Tuesday, February 23, 2016

Between Scylla and Charybdis

John,

The plan for Friday and Saturday is as follows:

Friday night: watch Wales v France in the Charles Holden (Andy and Ollie have booked a table)
Saturday morning: Virgin Active Gym
Saturday lunchtime and early afternoon: seven course tasting menu and The Dairy in Clapham
Saturday late afternoon: watch England v Ireland in the Standard strategically supporting Ireland as Welsh people in an Irish pub

Wait a minute, look what I've found!

They actually want me to bring my brother for free and this weekend is the last chance. So you could replace Saturday  morning in the gym with an hour and a half of yoga in a room heated to 40 °C (104 °F) with a humidity of 40%.

While you decide:
Scylla and Charybdis were mythical sea monsters noted by Homer; Greek mythology sited them on opposite sides of the Strait of Messina between Sicily and the Italian mainland.

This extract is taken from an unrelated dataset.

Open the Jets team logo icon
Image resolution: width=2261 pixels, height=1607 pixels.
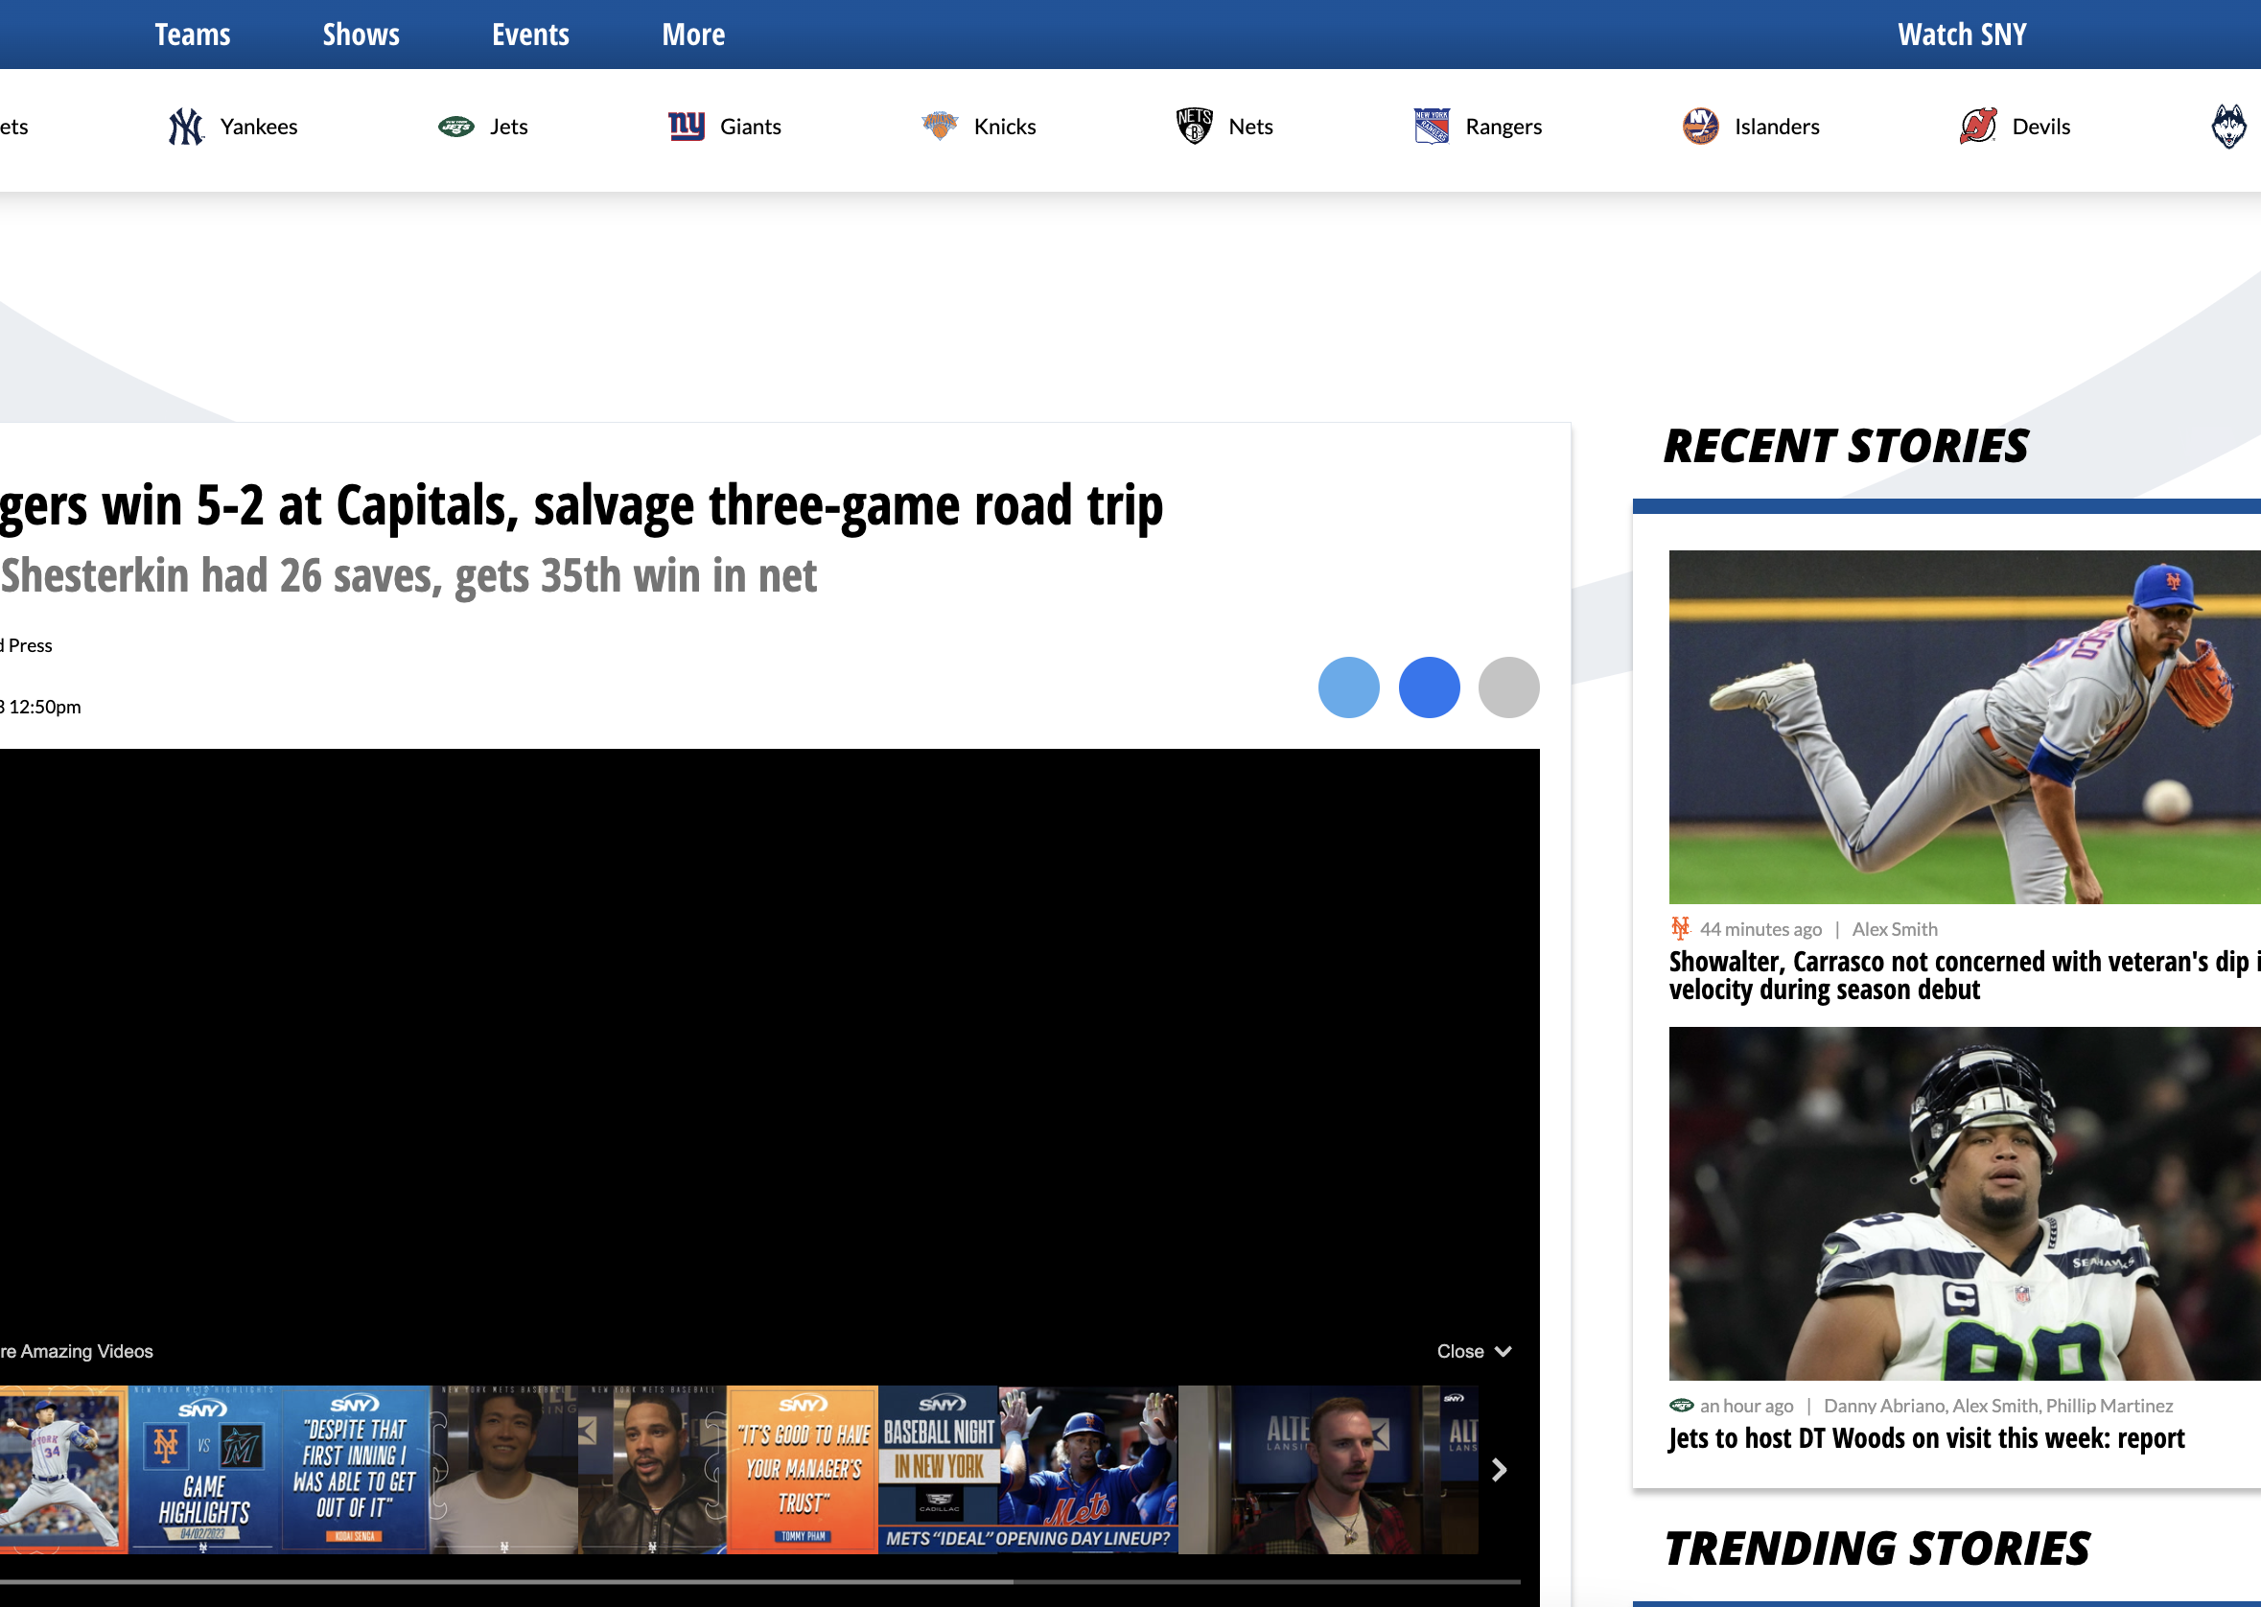coord(456,127)
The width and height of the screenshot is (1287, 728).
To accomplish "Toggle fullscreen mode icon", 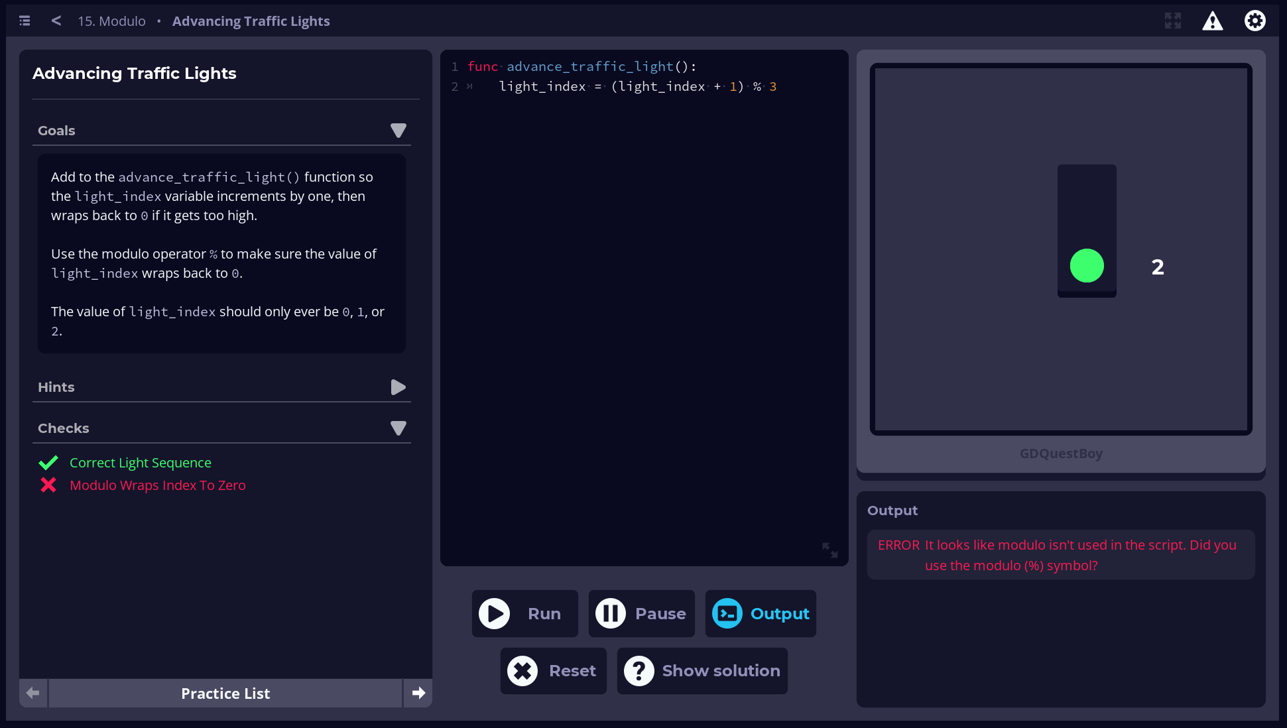I will [x=1172, y=21].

Scylla was rationalized as a rock shoal (described as a six-headed sea monster) on the Italian side of the strait and Charybdis was a whirlpool off the coast of Sicily. They were regarded as a sea hazard located close enough to each other that they posed an inescapable threat to passing sailors; avoiding Charybdis meant passing too close to Scylla and vice versa. According to Homer, Odysseus was forced to choose which monster to confront while passing through the strait; he opted to pass by Scylla and lose only a few sailors, rather than risk the loss of his entire ship in the whirlpool. Because of such stories, having to navigate between the two hazards eventually entered idiomatic use. Another equivalent English seafaring phrase is, "Between a rock and a hard place".